Set task.
Rewrite the listing, starting at its beginning and ending with the line that contains "click(x=454, y=124)", replacing "timeline tick" with "timeline mark" and changing nothing else.

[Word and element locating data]
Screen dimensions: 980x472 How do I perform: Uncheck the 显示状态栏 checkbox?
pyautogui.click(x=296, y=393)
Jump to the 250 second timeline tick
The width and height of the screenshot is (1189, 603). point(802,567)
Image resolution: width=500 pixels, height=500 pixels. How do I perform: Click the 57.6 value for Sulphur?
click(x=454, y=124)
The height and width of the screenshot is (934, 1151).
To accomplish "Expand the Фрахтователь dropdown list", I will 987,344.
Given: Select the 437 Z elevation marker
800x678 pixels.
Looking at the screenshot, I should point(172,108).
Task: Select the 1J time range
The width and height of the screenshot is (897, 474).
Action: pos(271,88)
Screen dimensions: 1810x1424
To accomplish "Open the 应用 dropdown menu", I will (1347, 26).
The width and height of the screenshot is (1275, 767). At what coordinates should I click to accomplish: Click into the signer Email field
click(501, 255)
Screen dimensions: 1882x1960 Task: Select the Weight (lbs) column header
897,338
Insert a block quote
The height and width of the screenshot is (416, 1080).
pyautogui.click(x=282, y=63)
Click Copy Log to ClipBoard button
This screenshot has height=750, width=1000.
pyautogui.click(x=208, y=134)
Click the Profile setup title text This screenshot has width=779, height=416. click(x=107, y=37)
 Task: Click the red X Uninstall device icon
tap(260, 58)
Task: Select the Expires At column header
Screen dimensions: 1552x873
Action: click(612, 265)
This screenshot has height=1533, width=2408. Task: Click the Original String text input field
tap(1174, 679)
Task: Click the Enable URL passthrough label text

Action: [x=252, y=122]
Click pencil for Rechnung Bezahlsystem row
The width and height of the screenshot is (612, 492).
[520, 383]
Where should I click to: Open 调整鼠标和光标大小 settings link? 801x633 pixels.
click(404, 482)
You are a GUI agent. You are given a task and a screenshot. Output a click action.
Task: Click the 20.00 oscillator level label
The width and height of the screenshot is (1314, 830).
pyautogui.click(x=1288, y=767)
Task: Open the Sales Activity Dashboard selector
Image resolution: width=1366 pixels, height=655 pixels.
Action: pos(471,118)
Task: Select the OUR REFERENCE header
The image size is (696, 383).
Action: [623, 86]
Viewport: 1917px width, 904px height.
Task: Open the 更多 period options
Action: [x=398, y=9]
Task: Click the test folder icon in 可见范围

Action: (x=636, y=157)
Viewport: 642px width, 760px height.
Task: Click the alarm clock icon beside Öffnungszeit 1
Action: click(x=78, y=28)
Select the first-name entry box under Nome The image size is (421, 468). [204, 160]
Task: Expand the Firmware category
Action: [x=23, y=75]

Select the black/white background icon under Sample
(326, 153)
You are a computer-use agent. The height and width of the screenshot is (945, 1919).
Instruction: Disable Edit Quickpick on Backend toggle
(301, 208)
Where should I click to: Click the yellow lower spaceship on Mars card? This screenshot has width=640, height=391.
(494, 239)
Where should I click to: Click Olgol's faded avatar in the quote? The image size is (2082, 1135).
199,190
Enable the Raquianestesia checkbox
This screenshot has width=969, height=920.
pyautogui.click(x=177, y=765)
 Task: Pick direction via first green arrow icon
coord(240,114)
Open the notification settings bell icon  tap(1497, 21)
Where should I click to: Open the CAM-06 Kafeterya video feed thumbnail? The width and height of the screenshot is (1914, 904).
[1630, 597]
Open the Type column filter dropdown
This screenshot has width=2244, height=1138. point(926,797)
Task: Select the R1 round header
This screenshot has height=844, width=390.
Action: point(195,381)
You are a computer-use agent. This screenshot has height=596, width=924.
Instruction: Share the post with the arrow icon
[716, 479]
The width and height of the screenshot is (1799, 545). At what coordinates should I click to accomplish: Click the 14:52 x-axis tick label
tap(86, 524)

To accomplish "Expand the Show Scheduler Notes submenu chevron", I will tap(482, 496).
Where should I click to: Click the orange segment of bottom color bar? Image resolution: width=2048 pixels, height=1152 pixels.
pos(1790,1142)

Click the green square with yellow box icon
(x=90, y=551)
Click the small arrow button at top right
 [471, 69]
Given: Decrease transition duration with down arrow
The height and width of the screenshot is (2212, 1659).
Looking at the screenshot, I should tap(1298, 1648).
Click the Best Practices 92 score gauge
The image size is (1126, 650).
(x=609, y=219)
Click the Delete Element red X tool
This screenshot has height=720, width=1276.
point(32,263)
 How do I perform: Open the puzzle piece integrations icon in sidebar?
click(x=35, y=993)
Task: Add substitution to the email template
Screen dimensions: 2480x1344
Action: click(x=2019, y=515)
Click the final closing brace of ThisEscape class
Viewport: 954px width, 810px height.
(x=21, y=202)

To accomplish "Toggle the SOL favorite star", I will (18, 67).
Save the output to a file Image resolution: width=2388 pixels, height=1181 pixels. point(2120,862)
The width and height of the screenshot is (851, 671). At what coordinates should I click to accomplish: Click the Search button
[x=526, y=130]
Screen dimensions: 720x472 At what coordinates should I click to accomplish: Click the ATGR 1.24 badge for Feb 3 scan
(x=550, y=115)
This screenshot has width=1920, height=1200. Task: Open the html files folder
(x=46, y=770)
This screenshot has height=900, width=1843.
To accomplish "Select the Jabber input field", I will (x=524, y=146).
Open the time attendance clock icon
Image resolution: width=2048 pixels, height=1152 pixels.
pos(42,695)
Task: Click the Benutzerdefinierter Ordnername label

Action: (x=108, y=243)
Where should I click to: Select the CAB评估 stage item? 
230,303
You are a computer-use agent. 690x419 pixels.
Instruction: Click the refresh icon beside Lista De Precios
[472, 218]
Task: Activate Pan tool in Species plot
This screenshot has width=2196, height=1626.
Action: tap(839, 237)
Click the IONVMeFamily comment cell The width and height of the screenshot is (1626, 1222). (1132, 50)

Result of the exercise.
Screen dimensions: 980x472 How do I perform: Uncheck the 显示状态栏 checkbox?
pyautogui.click(x=296, y=393)
Jump to the 250 second timeline mark
The width and height of the screenshot is (1189, 603). point(802,567)
Image resolution: width=500 pixels, height=500 pixels. How do I perform: Click the 57.6 value for Sulphur?
click(x=454, y=124)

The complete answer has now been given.